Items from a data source

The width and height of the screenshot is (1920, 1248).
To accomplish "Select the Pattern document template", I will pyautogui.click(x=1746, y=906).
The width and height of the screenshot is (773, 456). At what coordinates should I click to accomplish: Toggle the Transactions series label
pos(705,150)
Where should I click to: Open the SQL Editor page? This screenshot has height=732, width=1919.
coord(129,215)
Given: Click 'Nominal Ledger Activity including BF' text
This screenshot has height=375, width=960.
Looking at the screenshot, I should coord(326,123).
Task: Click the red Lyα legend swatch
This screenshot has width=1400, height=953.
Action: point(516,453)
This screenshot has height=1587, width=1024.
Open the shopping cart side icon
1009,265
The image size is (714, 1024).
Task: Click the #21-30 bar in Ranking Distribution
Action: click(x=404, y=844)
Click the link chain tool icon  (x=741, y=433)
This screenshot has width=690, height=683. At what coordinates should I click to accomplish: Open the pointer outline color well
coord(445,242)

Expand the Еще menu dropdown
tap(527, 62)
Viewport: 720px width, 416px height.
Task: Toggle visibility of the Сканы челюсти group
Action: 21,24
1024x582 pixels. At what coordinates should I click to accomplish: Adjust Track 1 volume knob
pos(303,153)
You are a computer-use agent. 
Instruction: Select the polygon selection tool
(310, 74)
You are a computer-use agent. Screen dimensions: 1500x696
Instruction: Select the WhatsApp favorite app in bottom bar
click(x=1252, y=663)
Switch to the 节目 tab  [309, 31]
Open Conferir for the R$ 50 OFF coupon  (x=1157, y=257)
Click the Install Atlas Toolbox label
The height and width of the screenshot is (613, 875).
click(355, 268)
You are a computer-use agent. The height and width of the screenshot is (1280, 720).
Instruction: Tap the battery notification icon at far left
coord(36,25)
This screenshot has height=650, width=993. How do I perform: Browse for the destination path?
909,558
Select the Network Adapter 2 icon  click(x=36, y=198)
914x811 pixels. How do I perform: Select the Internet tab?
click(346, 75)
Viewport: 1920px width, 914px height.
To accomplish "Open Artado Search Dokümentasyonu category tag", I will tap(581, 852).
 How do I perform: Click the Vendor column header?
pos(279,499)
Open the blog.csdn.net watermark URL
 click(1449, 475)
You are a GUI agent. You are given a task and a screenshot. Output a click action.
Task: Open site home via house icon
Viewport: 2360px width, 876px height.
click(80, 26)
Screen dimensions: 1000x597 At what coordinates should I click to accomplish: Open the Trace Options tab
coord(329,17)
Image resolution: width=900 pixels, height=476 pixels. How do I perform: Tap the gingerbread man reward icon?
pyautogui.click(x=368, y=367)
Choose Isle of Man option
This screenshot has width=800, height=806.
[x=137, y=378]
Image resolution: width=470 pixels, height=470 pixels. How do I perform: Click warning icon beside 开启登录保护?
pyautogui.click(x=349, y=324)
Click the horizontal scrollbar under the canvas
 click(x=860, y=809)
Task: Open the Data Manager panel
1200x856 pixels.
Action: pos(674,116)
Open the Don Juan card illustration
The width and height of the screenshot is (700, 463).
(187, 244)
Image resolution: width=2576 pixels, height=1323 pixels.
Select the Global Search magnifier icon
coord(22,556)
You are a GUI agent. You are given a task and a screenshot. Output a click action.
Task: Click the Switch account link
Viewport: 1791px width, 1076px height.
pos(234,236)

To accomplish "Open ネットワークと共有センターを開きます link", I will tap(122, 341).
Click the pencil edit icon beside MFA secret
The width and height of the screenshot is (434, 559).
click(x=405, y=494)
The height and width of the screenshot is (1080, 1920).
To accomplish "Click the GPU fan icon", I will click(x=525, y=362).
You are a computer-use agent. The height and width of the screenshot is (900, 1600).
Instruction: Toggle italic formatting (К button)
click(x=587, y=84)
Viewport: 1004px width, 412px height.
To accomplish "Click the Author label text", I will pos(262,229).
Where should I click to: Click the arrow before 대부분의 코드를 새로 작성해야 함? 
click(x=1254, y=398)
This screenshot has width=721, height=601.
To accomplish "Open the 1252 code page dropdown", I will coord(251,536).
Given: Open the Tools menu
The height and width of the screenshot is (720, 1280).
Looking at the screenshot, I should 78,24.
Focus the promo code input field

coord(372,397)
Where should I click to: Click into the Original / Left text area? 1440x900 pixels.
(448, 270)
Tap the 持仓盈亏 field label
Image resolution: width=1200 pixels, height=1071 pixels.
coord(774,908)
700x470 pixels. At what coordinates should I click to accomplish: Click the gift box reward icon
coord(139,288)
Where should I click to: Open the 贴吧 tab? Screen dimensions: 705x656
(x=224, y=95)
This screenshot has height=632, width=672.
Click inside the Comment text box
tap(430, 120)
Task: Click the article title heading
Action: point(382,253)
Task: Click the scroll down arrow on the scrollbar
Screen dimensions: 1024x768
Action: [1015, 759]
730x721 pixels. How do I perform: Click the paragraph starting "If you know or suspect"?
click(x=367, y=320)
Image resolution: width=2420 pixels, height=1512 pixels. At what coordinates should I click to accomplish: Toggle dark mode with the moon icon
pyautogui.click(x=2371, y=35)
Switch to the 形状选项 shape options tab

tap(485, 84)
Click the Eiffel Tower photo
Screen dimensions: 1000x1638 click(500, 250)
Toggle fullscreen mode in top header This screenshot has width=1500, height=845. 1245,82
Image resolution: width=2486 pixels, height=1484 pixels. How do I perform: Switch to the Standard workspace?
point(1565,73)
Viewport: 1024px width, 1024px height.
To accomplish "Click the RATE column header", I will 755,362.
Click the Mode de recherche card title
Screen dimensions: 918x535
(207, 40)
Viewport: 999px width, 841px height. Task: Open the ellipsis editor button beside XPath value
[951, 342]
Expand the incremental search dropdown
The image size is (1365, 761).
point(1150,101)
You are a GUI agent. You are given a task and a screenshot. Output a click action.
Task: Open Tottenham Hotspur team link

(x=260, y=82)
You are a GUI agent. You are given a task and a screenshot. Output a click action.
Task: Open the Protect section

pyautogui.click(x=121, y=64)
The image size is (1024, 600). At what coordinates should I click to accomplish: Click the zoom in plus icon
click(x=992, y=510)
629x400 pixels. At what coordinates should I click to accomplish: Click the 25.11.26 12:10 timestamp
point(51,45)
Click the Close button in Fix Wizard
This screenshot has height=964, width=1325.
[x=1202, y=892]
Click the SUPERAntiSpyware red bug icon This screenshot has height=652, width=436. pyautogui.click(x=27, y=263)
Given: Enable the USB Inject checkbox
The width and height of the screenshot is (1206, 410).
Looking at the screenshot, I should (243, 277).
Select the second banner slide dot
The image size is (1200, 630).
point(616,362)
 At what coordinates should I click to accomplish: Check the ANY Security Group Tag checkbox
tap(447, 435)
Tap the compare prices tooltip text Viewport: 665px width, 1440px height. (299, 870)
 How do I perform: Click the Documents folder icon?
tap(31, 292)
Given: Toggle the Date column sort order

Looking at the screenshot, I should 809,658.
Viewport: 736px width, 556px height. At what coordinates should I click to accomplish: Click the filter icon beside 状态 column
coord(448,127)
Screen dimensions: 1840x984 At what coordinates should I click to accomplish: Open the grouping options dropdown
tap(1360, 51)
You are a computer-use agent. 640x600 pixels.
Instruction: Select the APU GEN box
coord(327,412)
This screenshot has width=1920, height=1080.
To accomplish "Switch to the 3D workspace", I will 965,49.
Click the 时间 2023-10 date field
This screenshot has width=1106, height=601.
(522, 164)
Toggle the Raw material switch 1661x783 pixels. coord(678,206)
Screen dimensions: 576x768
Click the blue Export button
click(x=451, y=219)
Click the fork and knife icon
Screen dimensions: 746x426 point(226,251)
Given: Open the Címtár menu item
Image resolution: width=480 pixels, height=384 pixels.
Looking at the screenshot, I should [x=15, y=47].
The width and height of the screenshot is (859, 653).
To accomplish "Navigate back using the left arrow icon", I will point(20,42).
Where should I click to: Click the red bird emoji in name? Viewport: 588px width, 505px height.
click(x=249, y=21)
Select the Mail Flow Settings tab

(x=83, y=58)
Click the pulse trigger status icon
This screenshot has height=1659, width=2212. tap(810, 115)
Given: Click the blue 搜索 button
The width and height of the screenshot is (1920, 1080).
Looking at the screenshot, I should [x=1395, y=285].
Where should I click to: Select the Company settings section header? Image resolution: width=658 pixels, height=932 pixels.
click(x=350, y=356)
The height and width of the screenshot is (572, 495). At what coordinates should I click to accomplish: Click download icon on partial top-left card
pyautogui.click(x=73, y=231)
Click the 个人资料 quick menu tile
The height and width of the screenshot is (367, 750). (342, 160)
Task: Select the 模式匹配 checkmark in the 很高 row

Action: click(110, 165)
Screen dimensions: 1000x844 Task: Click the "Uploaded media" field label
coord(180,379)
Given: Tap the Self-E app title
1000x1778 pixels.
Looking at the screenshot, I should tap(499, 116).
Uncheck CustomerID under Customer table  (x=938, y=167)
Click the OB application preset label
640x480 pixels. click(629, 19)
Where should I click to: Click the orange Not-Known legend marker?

**WORK TO BE COMPLETED:**
Copy out everything from the line containing "At what coordinates should I click to accomplish: Check" down to the line containing "Action: click(110, 165)", keeping each line as it appears.

**REPLY TO THE EXERCISE:**
 At what coordinates should I click to accomplish: Check the ANY Security Group Tag checkbox
tap(447, 435)
Tap the compare prices tooltip text Viewport: 665px width, 1440px height. (299, 870)
 How do I perform: Click the Documents folder icon?
tap(31, 292)
Given: Toggle the Date column sort order

Looking at the screenshot, I should 809,658.
Viewport: 736px width, 556px height. At what coordinates should I click to accomplish: Click the filter icon beside 状态 column
coord(448,127)
Screen dimensions: 1840x984 At what coordinates should I click to accomplish: Open the grouping options dropdown
tap(1360, 51)
You are a computer-use agent. 640x600 pixels.
Instruction: Select the APU GEN box
coord(327,412)
This screenshot has width=1920, height=1080.
To accomplish "Switch to the 3D workspace", I will 965,49.
Click the 时间 2023-10 date field
This screenshot has width=1106, height=601.
(522, 164)
Toggle the Raw material switch 1661x783 pixels. coord(678,206)
Screen dimensions: 576x768
Click the blue Export button
click(x=451, y=219)
Click the fork and knife icon
Screen dimensions: 746x426 point(226,251)
Given: Open the Címtár menu item
Image resolution: width=480 pixels, height=384 pixels.
Looking at the screenshot, I should [x=15, y=47].
The width and height of the screenshot is (859, 653).
To accomplish "Navigate back using the left arrow icon", I will point(20,42).
Where should I click to: Click the red bird emoji in name? Viewport: 588px width, 505px height.
click(x=249, y=21)
Select the Mail Flow Settings tab

(x=83, y=58)
Click the pulse trigger status icon
This screenshot has height=1659, width=2212. tap(810, 115)
Given: Click the blue 搜索 button
The width and height of the screenshot is (1920, 1080).
Looking at the screenshot, I should [x=1395, y=285].
Where should I click to: Select the Company settings section header? Image resolution: width=658 pixels, height=932 pixels.
click(x=350, y=356)
The height and width of the screenshot is (572, 495). At what coordinates should I click to accomplish: Click download icon on partial top-left card
pyautogui.click(x=73, y=231)
Click the 个人资料 quick menu tile
The height and width of the screenshot is (367, 750). (342, 160)
Task: Select the 模式匹配 checkmark in the 很高 row

Action: click(110, 165)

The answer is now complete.